HBO's "Last Week Tonight" has come into its own in a very short period of time. It helps, of course, that John Oliver isn't doing anything significantly different from when he filled in as "The Daily Show" host last summer, but he and his creative team have taken advantage of the extra lead time that comes with doing only one show a week to really craft each segment and find every single bit of humor and indignation on that week's subject.

Case in point, this thorough explanation of the importance of net neutrality, which proved so effective that Oliver's fans temporarily crashed the FCC.gov servers when he sent them there to complain:



Or take this segment from this week's show, which is about as effective and funny a takedown of the despicable entity that is FIFA as one can imagine:



Now, what's most interesting to me isn't so much how quickly Oliver and company have figured out the show, but that HBO has been so willing to make so much of it — including lengthy 13-plus minute segments like the ones embedded above — available for free to non-subscribers.

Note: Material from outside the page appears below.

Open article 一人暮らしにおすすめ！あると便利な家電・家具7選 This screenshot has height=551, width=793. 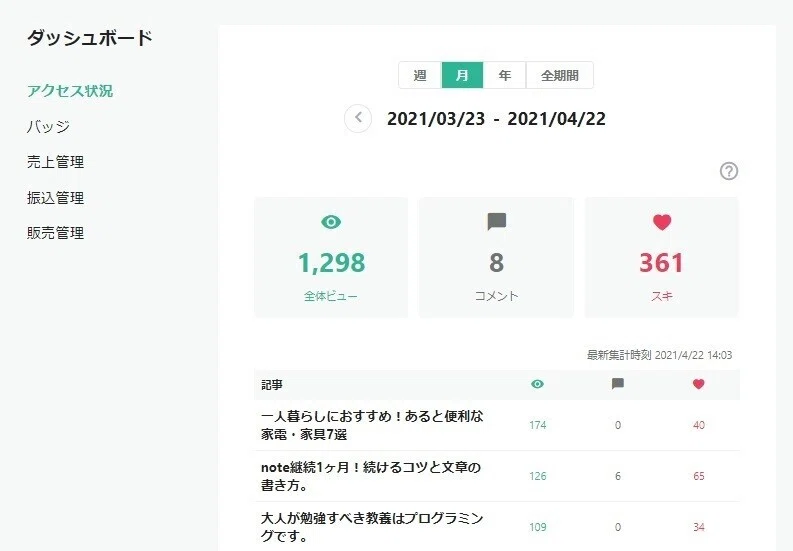point(372,425)
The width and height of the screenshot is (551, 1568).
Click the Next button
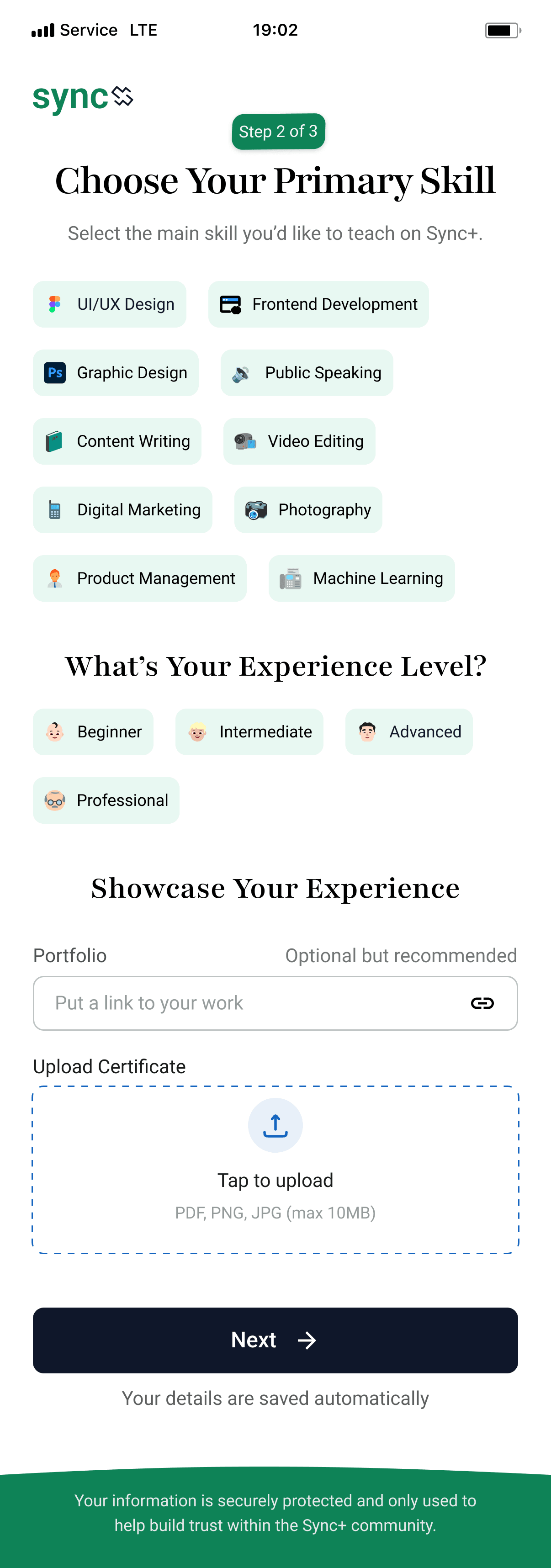tap(275, 1340)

HBO's whole business model is predicated on getting you to subscribe to the channel, which in turn requires you to get a  subscription to one of the many cable or satellite providers that pays HBO a tidy sum for that exclusivity. That's why there's been no movement on untethering the HBO Go service from having an HBO subscription, why the channel's recent Amazon Prime deal keeps current episodes of their shows off of Amazon until three years after they originally aired, etc. If it's easy to watch new HBO shows without paying an arm and a leg to Comcast and then another leg to HBO itself, then fewer people will want to subscribe, and the business falls apart.

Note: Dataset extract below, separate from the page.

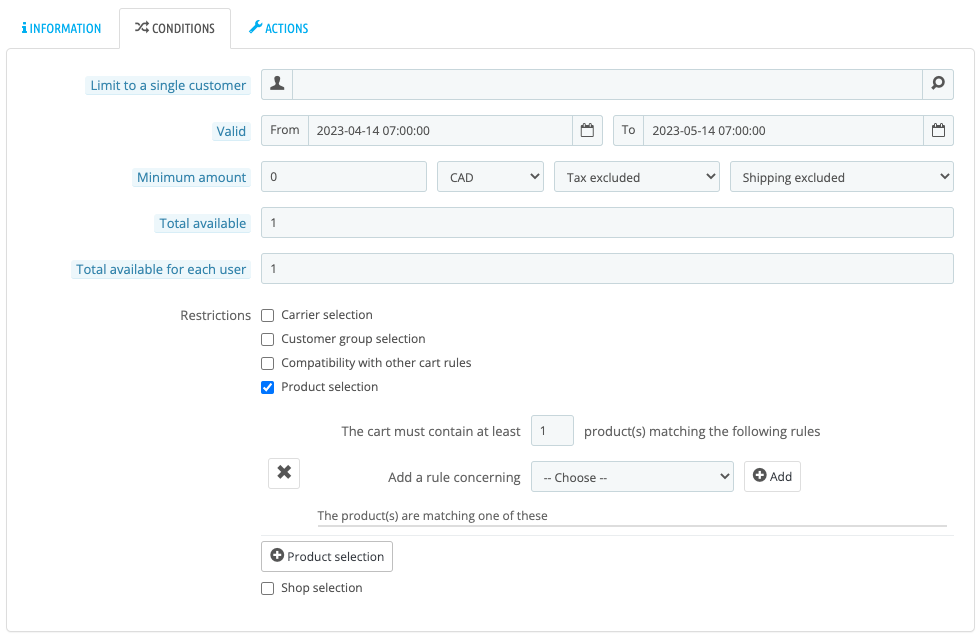Open the Shipping excluded dropdown
The height and width of the screenshot is (637, 980).
tap(842, 177)
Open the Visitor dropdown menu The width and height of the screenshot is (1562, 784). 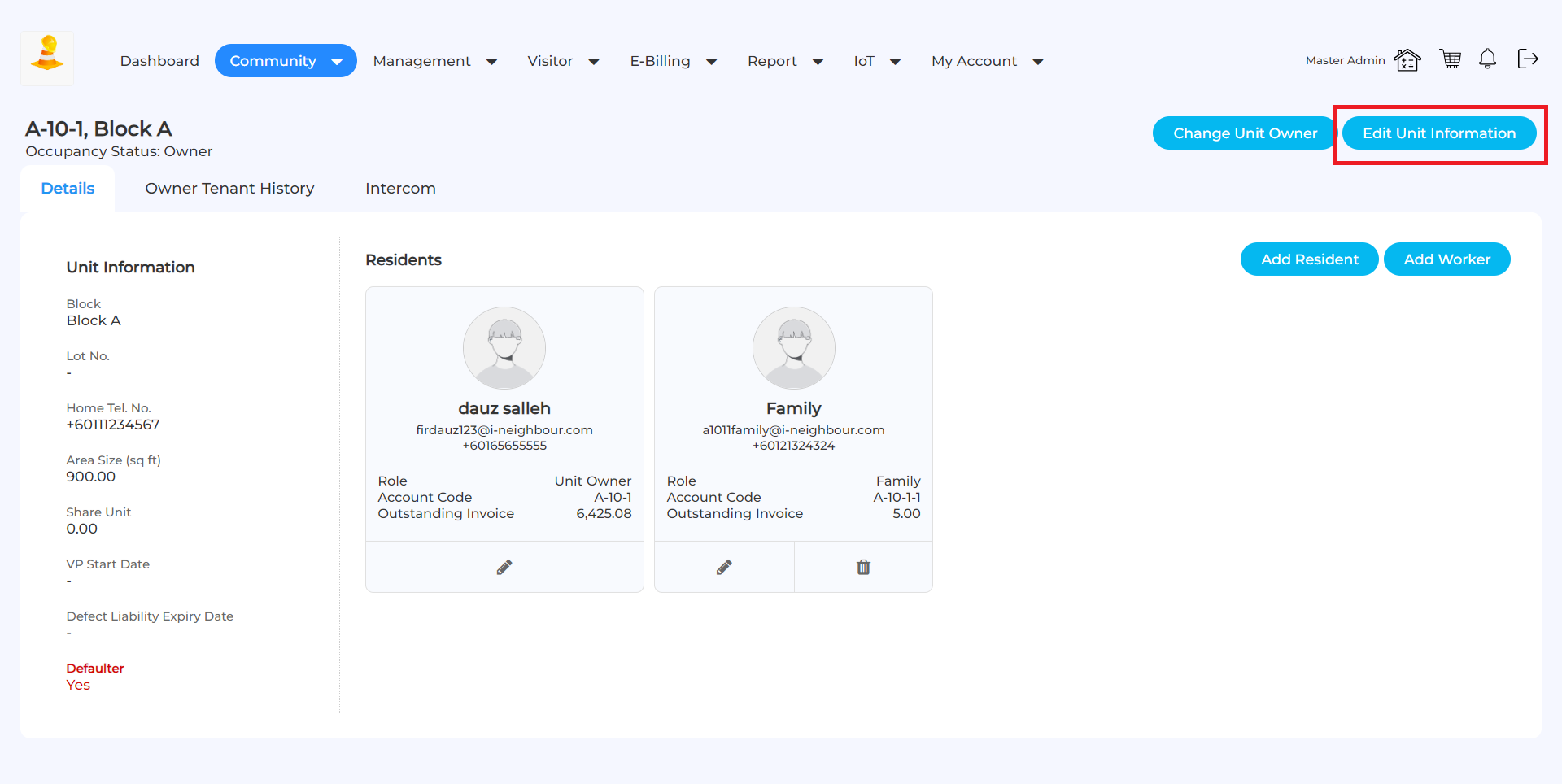[x=563, y=61]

HBO will from time to time make the first episode of a new show available on YouTube to entice potential subscribers, and they will sometimes post clips from their ongoing series, but they tend to be both brief and erratic in their posting. (Hunting down the best scenes from my favorite HBO shows when I want to embed clips into my annual best-of lists is always a pain.)

But if HBO hasn't put an entire "Last Week Tonight" onto YouTube since the series premiere, they've been more than willing to post large chunks of each episode.

I asked HBO's Chief Marketing Officer Pam Levine for the thinking behind this, and she wrote back, "There is no cookie-cutter approach to promoting a new show; every program demands its own strategy.  We are always looking for interesting ways for viewers to sample our programming and  with the topicality and timeliness of 'Last Week Tonight' we feel putting select clips on YouTube is an effective and simple way to allow audiences to see John’s unique take on the news events of the week."

And in a way, "Last Week Tonight" isn't quite like anything else on HBO, with the possible exception of "Real Time with Bill Maher." It's competing for buzz with the likes of "The Daily Show," "The Colbert Report" and the various broadcast network late night shows, all of which at a minimum make the best segments from their shows readily available online in the hopes that they'll viral. If Oliver were to disappear behind HBO's paywall, it wouldn't make his show less funny, but he would disappear from a lot of cultural conversation. The net neutrality piece has been watched more than 3 million times already; the FIFA one nearly half that in just a few days.

Also, as a topical show, there's not going to be a very lucrative backend for "Last Week Tonight" the way there will for the Sunday night dramas and comedies that precede it. Amazon customers won't be interested in hearing his take on this year's Indian election in the year 2017, and there likely won't be expensive Blu-ray sets down the line. The show's primary value to HBO right now is in the channel being able to say that they have John Oliver doing brilliant political satire, and it helps if as many people as possible can see that.

Now, there's also a chance that this is all being done in hopes of getting viewers in the habit of watching "Last Week Tonight" live-ish on Sundays. I'm told HBO hasn't decided yet whether the YouTube gravy train will continue once the show has been around long enough to establish itself

But for the time being, "Last Week Tonight" has become a rare thing: a current HBO show that anyone can see and enjoy not long after the pay cable subscribers get to watch it.